First, let's find a more useful way of writing the right-hand side of the equivalence:

$$Im(T - \lambda_0 I) = Ker((T - \lambda_0 I)^*)^{\bot} = Ker(T^* - \lambda_0 I)^{\bot}$$

Also,

$$Ker(T^* - \lambda_0 I)^{\bot} \subset S \iff S^{\bot} \subset Ker(T^* - \lambda_0 I)$$

By part 1. we have that

$$S \text{ is } T-invariant \iff S^{\bot} \text{ is } T^* - invariant$$

$$\text{Since } dim(V) = 3 \text{ and } dim(S) = 2 \implies dim(S^{\bot}) = 1$$

so by part 2. we have

$$S^{\bot} \text{ is } T^* - invariant \iff \exists \lambda_0 \text{ eigenvalue of } T^* \text{ such that } S^{\bot} \subset Ker(T^* - \lambda_0 I)$$

The problem with this as I said in a comment above is that here $\lambda_0$ is a value of $T^*$, and I need to prove that there exists an eigenvalue of $T$ that satisfies the property.

I can't use that the eigenvalues of $T$ are the conjugates of the eigenvalues of $T^*$ without giving a proof of it because such theorem is not in the course's notes where this problem came from. I did see some proofs of it (e.g. Do T and T* have the same eigenvalues with the same algebraic multiplicity?) but both proofs use theorems that are not in the book either (i.e.

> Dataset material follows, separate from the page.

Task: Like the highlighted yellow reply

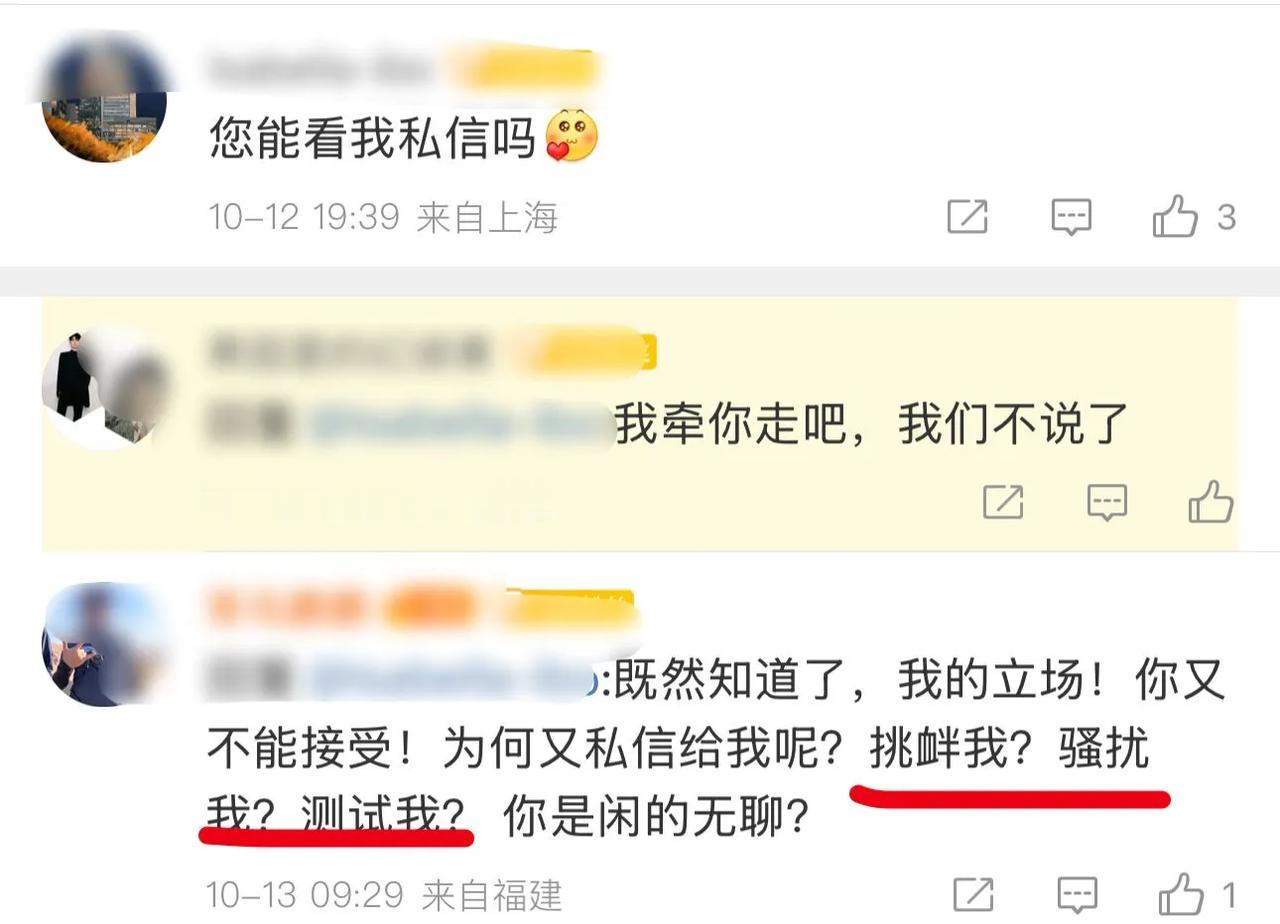Action: (1210, 501)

Schur decomposition and $\overline{det(A)} = det(A^*)$) so I can't imagine that they would expect you to prove either of these for a problem that should come almost inmediately from the previous parts.

In conclusion, I'm looking for a different way to prove that this $\lambda_0$ that appears at the end of the proof is also an eigenvalue of $T$.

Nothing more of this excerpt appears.